(WORK TO BE COMPLETED): Every record below should be repeated word for word, with the pictures left out.

************

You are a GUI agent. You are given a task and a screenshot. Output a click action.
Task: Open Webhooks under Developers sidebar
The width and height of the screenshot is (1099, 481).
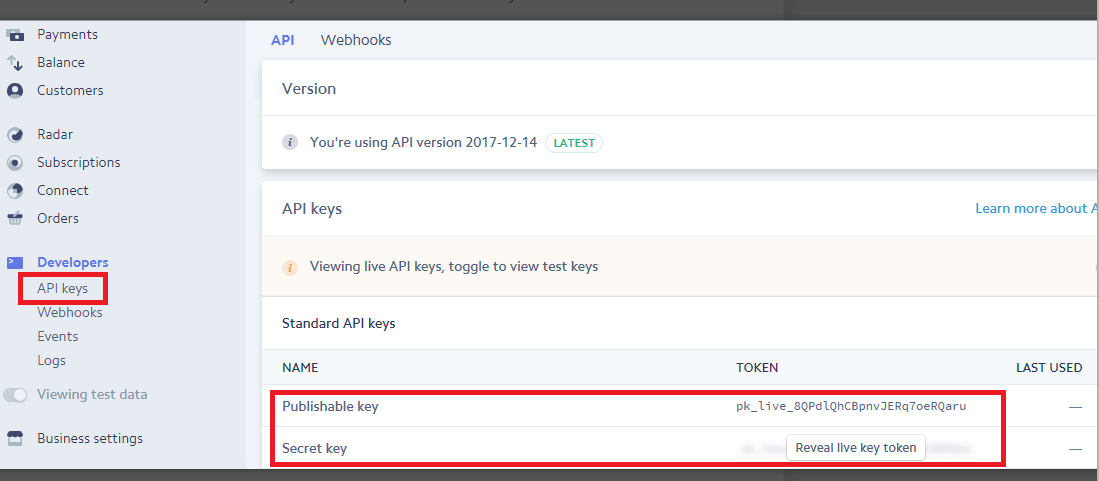point(69,312)
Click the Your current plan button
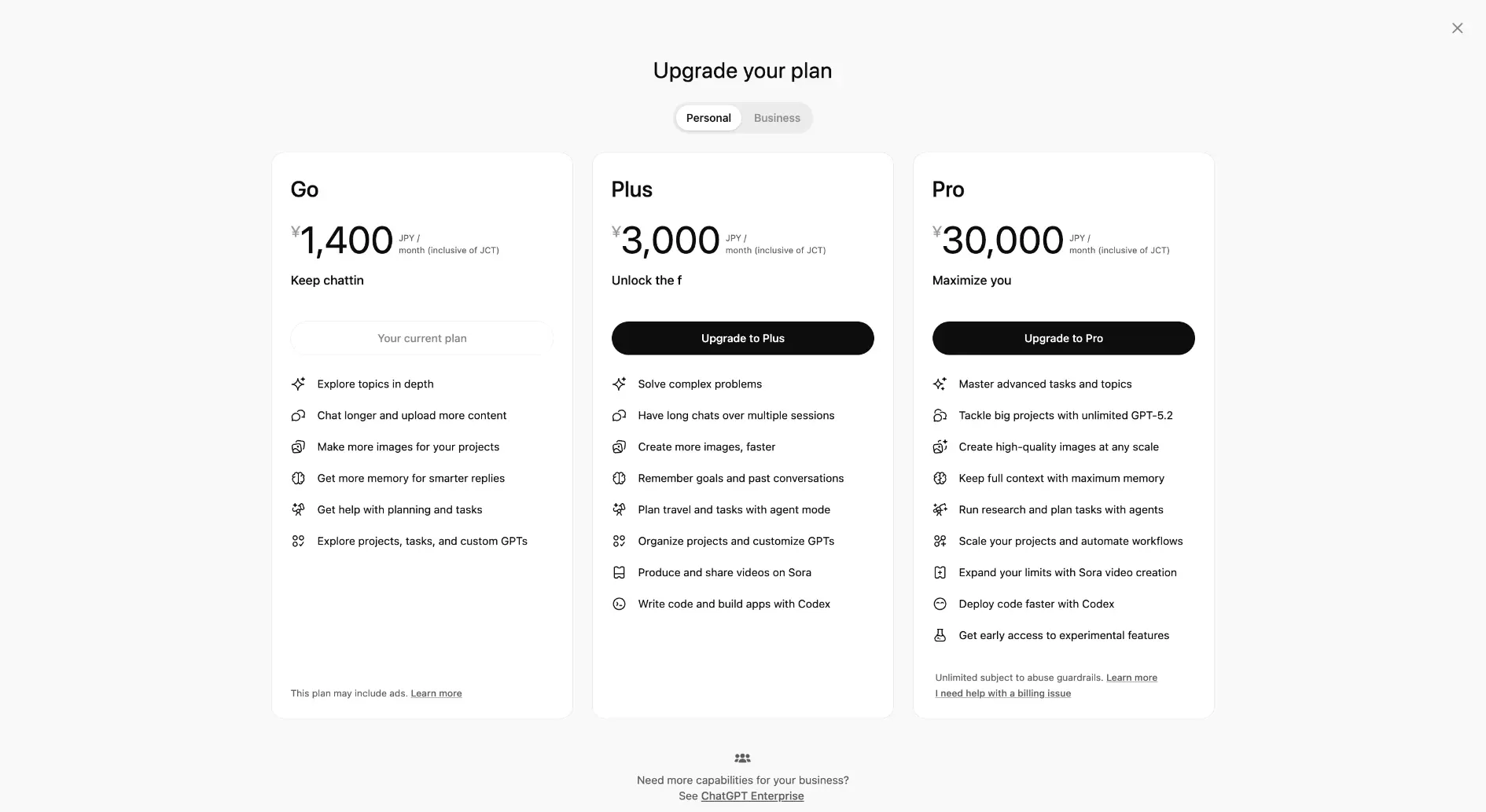Viewport: 1486px width, 812px height. coord(422,338)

************

(RESPONSE FOR THIS EXERCISE):
You are a GUI agent. You are given a task and a screenshot. Output a click action.
Task: Open Webhooks under Developers sidebar
The width and height of the screenshot is (1099, 481).
point(69,312)
Click the Your current plan button
Viewport: 1486px width, 812px height. coord(422,338)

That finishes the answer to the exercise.